**Directions for this task**.
Would you repeat each line below precisely as it stands?
··········
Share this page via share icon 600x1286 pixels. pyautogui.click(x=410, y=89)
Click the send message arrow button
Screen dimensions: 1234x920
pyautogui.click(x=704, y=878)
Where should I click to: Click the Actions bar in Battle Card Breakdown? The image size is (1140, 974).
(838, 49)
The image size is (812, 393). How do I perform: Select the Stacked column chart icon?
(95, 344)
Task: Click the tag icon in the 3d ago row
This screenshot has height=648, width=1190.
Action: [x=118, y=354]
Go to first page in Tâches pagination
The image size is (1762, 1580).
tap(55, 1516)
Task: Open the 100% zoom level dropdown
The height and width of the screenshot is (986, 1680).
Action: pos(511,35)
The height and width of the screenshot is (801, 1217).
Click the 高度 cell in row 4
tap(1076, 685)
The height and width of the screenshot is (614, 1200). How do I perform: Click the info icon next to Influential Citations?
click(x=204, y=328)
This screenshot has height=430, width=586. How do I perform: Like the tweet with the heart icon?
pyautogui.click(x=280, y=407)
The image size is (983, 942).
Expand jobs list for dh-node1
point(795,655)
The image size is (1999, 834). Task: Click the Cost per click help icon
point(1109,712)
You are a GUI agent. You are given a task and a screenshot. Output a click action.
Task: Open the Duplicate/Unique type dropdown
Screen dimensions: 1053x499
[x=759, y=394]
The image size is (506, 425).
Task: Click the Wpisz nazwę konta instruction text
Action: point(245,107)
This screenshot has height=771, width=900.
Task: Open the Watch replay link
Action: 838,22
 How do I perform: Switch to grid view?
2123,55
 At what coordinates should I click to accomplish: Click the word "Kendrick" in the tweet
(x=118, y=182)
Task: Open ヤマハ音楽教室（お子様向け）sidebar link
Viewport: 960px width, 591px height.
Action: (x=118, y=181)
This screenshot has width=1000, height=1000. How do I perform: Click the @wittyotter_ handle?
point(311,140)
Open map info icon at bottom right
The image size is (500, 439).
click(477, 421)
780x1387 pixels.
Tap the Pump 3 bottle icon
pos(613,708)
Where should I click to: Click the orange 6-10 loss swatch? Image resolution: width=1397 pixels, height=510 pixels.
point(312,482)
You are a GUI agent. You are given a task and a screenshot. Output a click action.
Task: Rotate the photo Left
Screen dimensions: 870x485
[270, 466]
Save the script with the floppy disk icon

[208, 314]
··········
**Result of the exercise**.
Share this page via share icon 600x1286 pixels. pyautogui.click(x=410, y=89)
Click the send message arrow button
Screen dimensions: 1234x920
pyautogui.click(x=704, y=878)
Where should I click to: Click the Actions bar in Battle Card Breakdown? The image size is (1140, 974).
(838, 49)
The image size is (812, 393). How do I perform: Select the Stacked column chart icon?
(95, 344)
Task: Click the tag icon in the 3d ago row
This screenshot has height=648, width=1190.
Action: [x=118, y=354]
Go to first page in Tâches pagination
The image size is (1762, 1580).
tap(55, 1516)
Task: Open the 100% zoom level dropdown
The height and width of the screenshot is (986, 1680).
Action: pos(511,35)
The height and width of the screenshot is (801, 1217).
Click the 高度 cell in row 4
tap(1076, 685)
The height and width of the screenshot is (614, 1200). How do I perform: Click the info icon next to Influential Citations?
click(x=204, y=328)
This screenshot has height=430, width=586. How do I perform: Like the tweet with the heart icon?
pyautogui.click(x=280, y=407)
The image size is (983, 942).
Expand jobs list for dh-node1
point(795,655)
The image size is (1999, 834). Task: Click the Cost per click help icon
point(1109,712)
You are a GUI agent. You are given a task and a screenshot. Output a click action.
Task: Open the Duplicate/Unique type dropdown
Screen dimensions: 1053x499
[x=759, y=394]
The image size is (506, 425).
Task: Click the Wpisz nazwę konta instruction text
Action: point(245,107)
This screenshot has height=771, width=900.
Task: Open the Watch replay link
Action: 838,22
 How do I perform: Switch to grid view?
2123,55
 At what coordinates should I click to accomplish: Click the word "Kendrick" in the tweet
(x=118, y=182)
Task: Open ヤマハ音楽教室（お子様向け）sidebar link
Viewport: 960px width, 591px height.
Action: (x=118, y=181)
This screenshot has width=1000, height=1000. How do I perform: Click the @wittyotter_ handle?
point(311,140)
Open map info icon at bottom right
The image size is (500, 439).
click(477, 421)
780x1387 pixels.
Tap the Pump 3 bottle icon
pos(613,708)
Where should I click to: Click the orange 6-10 loss swatch? Image resolution: width=1397 pixels, height=510 pixels.
point(312,482)
You are a GUI agent. You are given a task and a screenshot. Output a click action.
Task: Rotate the photo Left
Screen dimensions: 870x485
[270, 466]
Save the script with the floppy disk icon

[208, 314]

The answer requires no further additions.